裏表紙の装丁で白紙であるはずの最後のページには、300年の修行を終えた人魚姫が天使になっている絵が描かれていました。
『私のこと、ひどいことを言ったと思ってるでしょ?もう友達なんかじゃないって。許して欲しいなんて思わない。でもね、綾ちゃんにはもっと強く生きて欲しい。』
そう1言だけ、添えられていました。
それからの3人は、気まずい雰囲気を残したまま、元通りになることはなかったと言います。

「私は、綾ちゃんがうらやましかった。」
そう、菜実子ちゃんは言いました。
お母さんがいなくなっても、お父さんが忙しくても、一緒に暮らしているおじいちゃんもおばあちゃんもいる。
お父さんの妹が来てくれて、一緒にご飯を作るのだと言っていた綾ちゃんが。
「私には誰もいなかった。
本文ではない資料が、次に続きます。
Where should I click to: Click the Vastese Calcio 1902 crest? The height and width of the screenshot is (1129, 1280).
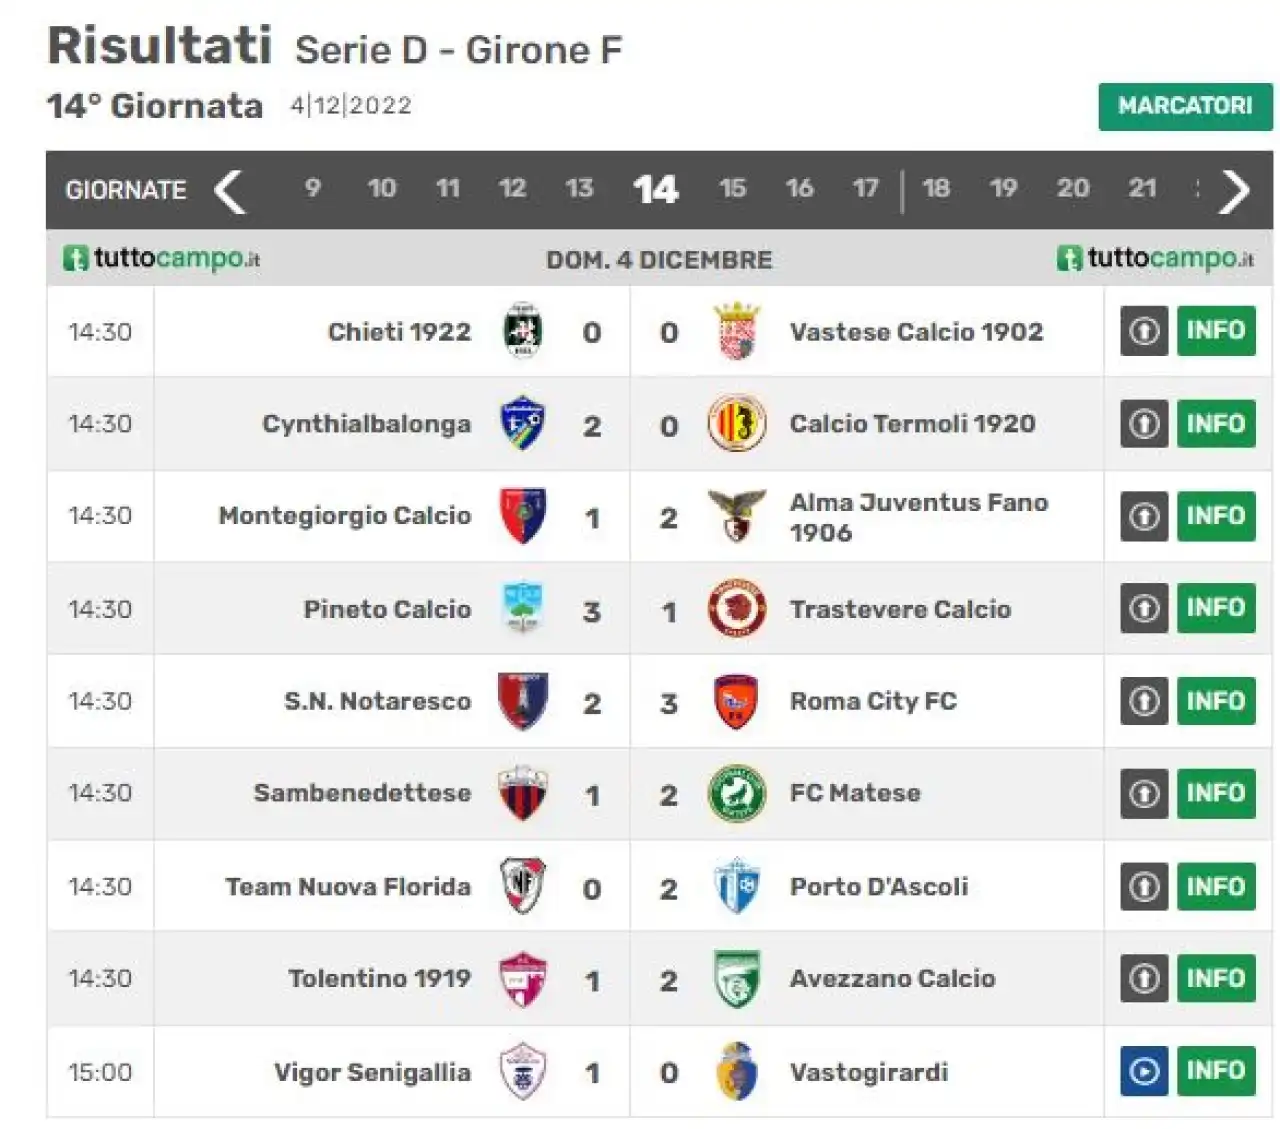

」
交通事故で、お父さんもお母さんも死んでしまった。
その時、誰1人として引き取りに来る人はいなかったと聞いた。
私はこの世で1人ぼっちなのだと。
施設で過ごした日の事は、よく覚えていない。
ある日、突然この人が、新しいお父さんとお母さんだよと教えられた。
何の疑いもせず、それを信じた。
新しいお父さんとお母さんは優しかった。
大きな新しい家で、自分1人の部屋もあたえられた。何でも買ってくれた。
でも。
「お母さんがいなくなっちゃったの。」
泣きながら言った綾ちゃんの言葉に、思い出した。
自分が1人ぼっちだってことに。
「こんなどこの誰かもわからない子を養女にするなんて。」
「両親とも交通事故で死ぬんて、縁起の悪い子供じゃないか。」
よくも残酷なことが言えたと思う。小さな子供の前で。
涙をこらえ、うつむいた子供を、親戚達は陰気な子だと言った。
強くなりたい。こんな時に笑えるように。
泣きながら、誰かが何かをしてくれるのを待っている悲劇のヒロインなんかまっぴらだ。
誰よりも、強くなりたい。

綾ちゃんがそれを知ったのは、それから6年後の事でした。
高校入学時の必要書類の戸籍謄本を見せ合う友達の中で、菜実子ちゃんは屈託無く微笑みながら、戸惑うことなく養女と記されたそれを差し出したそうです。



【あとがき】~由記~
今は戸籍なんかも変わって来ていると聞きましたが…。
由記の父親は養子でした。
だから、実の両親に育てられることを幸せと感じて欲しい。
実の両親だと言うだけで、言えること、出来ること、許されることが沢山あります。
そんな想いでこのお話を書きました。